We could be easily convinced that gay men (our gay male friends for sure!) have better hairstyles and facial hairstyles, and take better pictures. As we discuss in our paper, gay and straight faces do differ in terms of grooming. However, they also seem to differ in terms of morphology. Facial contour alone provided for an accuracy of over 70% among men and above 60% among women.
Even if the differences between gay and straight faces are exclusively due to differences in grooming, lifestyle, or fashion (i.e., nurture), this does not necessarily reduce the privacy threats faced by gay men and women. Many of the grooming or fashion choices are made unconsciously; removing other revealing features might require changing someone’s lifestyle.

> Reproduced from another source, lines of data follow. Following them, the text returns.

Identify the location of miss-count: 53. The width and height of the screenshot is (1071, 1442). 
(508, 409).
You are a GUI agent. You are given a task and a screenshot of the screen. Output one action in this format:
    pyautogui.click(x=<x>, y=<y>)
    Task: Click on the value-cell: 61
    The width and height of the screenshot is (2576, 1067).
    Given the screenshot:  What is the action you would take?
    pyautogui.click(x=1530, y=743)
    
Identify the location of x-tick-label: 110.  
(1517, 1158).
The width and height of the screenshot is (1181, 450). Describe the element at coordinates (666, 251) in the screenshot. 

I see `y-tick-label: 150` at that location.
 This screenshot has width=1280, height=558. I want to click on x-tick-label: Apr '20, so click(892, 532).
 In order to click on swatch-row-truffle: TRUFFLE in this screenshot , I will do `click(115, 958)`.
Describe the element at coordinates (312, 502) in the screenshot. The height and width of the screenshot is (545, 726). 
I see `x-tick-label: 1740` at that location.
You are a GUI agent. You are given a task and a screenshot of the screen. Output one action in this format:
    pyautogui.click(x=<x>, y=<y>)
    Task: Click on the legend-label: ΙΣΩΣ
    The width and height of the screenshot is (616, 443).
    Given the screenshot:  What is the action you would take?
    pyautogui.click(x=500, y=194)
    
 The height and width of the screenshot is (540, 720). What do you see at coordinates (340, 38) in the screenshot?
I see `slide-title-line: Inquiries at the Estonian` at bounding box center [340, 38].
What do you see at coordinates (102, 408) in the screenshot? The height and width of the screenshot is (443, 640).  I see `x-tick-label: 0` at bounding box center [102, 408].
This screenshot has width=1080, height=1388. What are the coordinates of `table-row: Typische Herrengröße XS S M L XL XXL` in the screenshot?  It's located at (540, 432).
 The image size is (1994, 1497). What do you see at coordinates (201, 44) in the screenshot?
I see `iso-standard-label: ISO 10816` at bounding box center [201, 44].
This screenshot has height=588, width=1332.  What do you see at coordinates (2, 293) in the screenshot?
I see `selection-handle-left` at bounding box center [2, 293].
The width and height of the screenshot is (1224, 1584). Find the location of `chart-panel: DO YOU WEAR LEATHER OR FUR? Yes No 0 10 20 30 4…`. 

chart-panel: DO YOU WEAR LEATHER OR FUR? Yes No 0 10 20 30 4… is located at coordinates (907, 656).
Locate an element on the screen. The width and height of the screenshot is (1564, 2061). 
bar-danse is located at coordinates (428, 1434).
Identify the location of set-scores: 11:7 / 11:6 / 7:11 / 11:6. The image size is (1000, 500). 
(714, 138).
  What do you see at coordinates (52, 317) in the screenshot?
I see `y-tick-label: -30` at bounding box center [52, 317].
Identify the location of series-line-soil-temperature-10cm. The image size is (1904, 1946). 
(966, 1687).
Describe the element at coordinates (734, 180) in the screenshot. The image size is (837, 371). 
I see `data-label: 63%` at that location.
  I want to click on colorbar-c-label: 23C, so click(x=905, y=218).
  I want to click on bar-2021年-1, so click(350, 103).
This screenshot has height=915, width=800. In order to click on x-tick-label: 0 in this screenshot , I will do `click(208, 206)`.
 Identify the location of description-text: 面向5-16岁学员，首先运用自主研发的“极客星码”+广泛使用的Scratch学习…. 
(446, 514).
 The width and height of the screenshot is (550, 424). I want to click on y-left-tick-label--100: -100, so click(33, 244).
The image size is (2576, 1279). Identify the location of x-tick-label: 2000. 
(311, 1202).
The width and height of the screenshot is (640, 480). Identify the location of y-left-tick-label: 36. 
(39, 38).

 According to the PHT, same-gender sexual orientation stems from the underexposure of male fetuses and overexposure of female fetuses to androgens that are responsible for sexual differentiation. As the same androgens are responsible for the sexual dimorphism of the face and the brain, the PHT predicts that gay people will tend to have gender-atypical facial morphology and gender atypical preferences (including gender atypical sexual preferences).